No Brasil, o único estudo a respeito do tema foi realizado no início da década de 1990 pelo grupo do Instituto Nacional do Câncer (INCA), liderado pelo oncologista Jacob Kligerman, emostrou que, no país, talvez por problemas de seguimento, o grupo que não esvaziava tinha um prejuízo grande. “Essa é a razão pela qual aqui no Brasil nós continuamos fazendo o esvaziamento dos pacientes de alto risco, que são esses com espessura do tumor superior a 4 mm”.
Os resultados preliminares do estudo indiano mostram que independente do esvaziamento, se o paciente faz o seguimento e detecta a recorrência precocemente, não há prejuízo no prognóstico. “Esse é o problema-chave. Para não esvaziar o pescoço é preciso um bom seguimento, com exames de imagem periódicos”.
Em sua prática, Kowalski faz a ressecção do tumor primário e o seguimento em pacientes de baixo risco, e o acompanhamento não tem mostrado diferença nas taxas de sobrevida. “Além de terem essas características de prognóstico mais favorável, os pacientes têm que ser passíveis de seguimento sem maior dificuldade. Esse paciente não tem nenhum prejuízo em não esvaziar, com as vantagens de não ter as sequelas do esvaziamento”.

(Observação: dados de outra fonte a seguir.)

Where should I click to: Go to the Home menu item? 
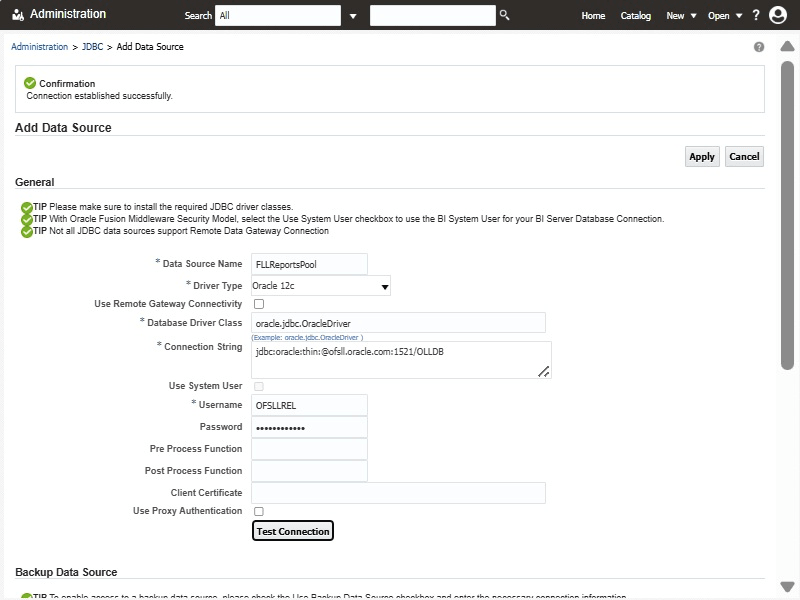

A conduta para pacientes de maior risco, assim como em outros serviços como Memorial Sloan Kettering e MD Anderson Cancer Center é fazer o esvaziamento seletivo do pescoço, com ressecção limitada aos linfonodos de maior risco e preservação das estruturas que têm importância tanto funcional quanto estética do pescoço. “É um esvaziamento de morbidade baixa e que garante mais segurança, porque reduz o risco de recorrência. O que muda o prognóstico é quando essas recorrências são diagnosticadas no estadio mais avançado”, diz.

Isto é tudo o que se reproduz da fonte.